Trypanosoma brucei subspecies cause African trypanosomiasis in humans and animals. These parasites possess genes encoding proteins with large tandem repeat (TR) domains as do the other trypanosomatid parasites. We have previously demonstrated that TR protein of Leishmania infantum and Trypanosoma cruzi are often targets of B-cell responses. However, African trypanosomes are susceptible to antibody-mediated immunity, and it may be detrimental for the parasites to have such B-cell antigens on the cell surface. Here we show TR proteins of T. brucei subspecies are also antigenic: recombinant TR proteins of these parasites detect antibodies in sera from mice infected with the parasites by ELISA. Analysis of amino acid sequences revealed that, different from TR proteins of Leishmania species or T. cruzi, the presence of predicted signal peptides, trans-membrane domains and GPI anchor signals in T. brucei TR proteins are significantly lower than those of the whole proteome. Many of the T. brucei TR proteins are specific in the species or conserved only in the closely related species, as is the same case for Leishmania major and T. cruzi.
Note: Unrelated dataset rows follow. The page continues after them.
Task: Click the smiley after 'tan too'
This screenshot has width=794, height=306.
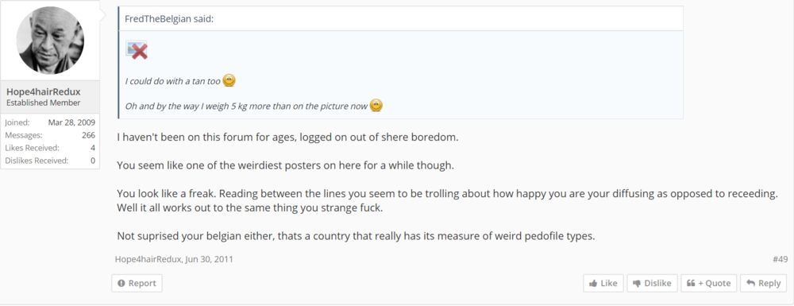Action: 229,80
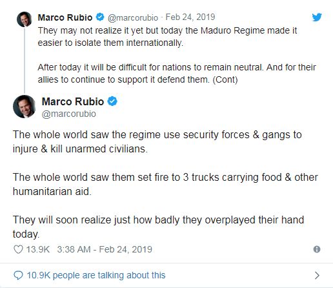Open the tweet info icon
The width and height of the screenshot is (333, 288).
(317, 249)
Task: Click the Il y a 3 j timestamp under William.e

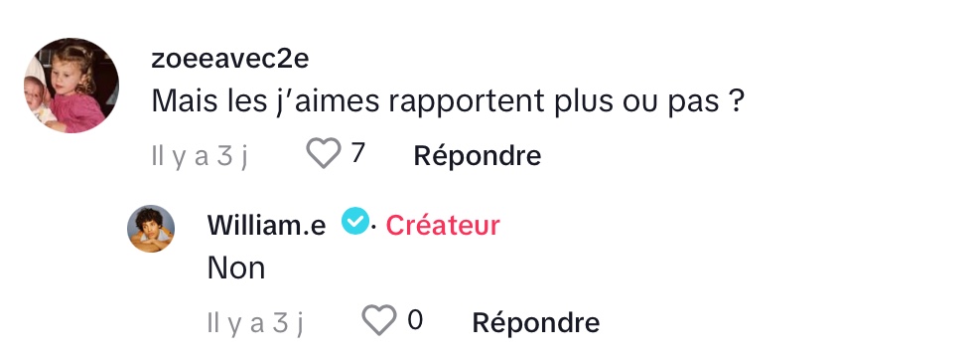Action: (x=255, y=322)
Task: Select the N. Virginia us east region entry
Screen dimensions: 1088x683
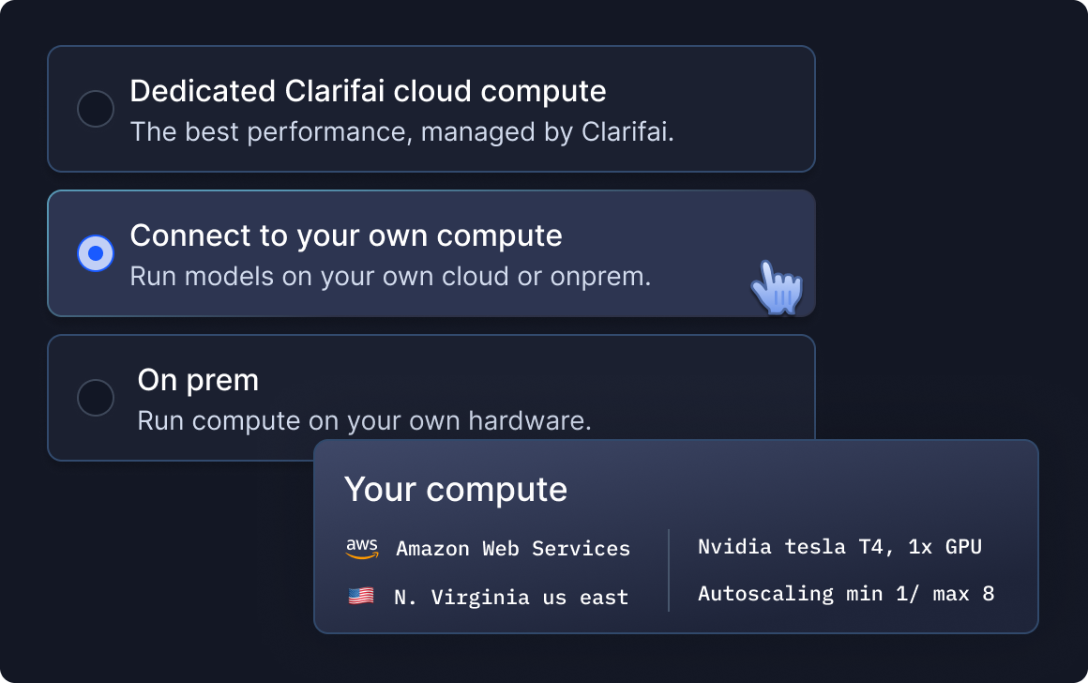Action: coord(512,597)
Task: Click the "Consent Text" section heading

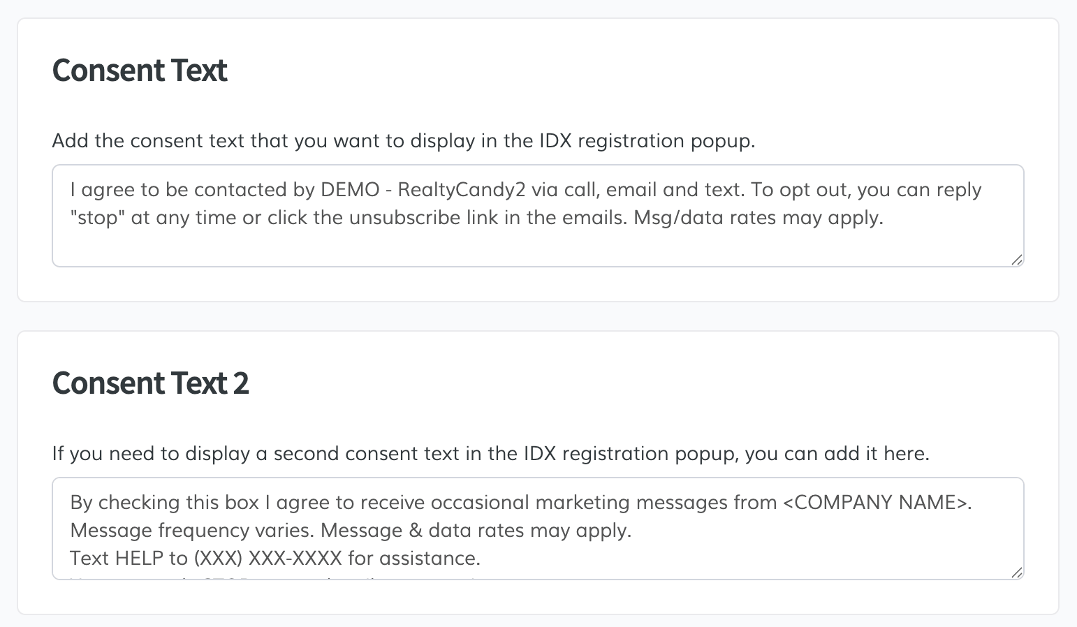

These results suggest that, despite their sharing some common characteristics, such abundance in large TR domains and immunological dominance, TR genes have evolved independently among the trypanosomatid parasites.

Research highlights
► Trypanosomatid parasites are rich in proteins with large tandem repeat domains.
► Tandem repeat proteins of African trypanosomes are targets of B-cell response.
► Most of these tandem repeat proteins are not exposed on cell surface.
► Tandem repeat genes have evolved independently among the trypanosomatid parasites.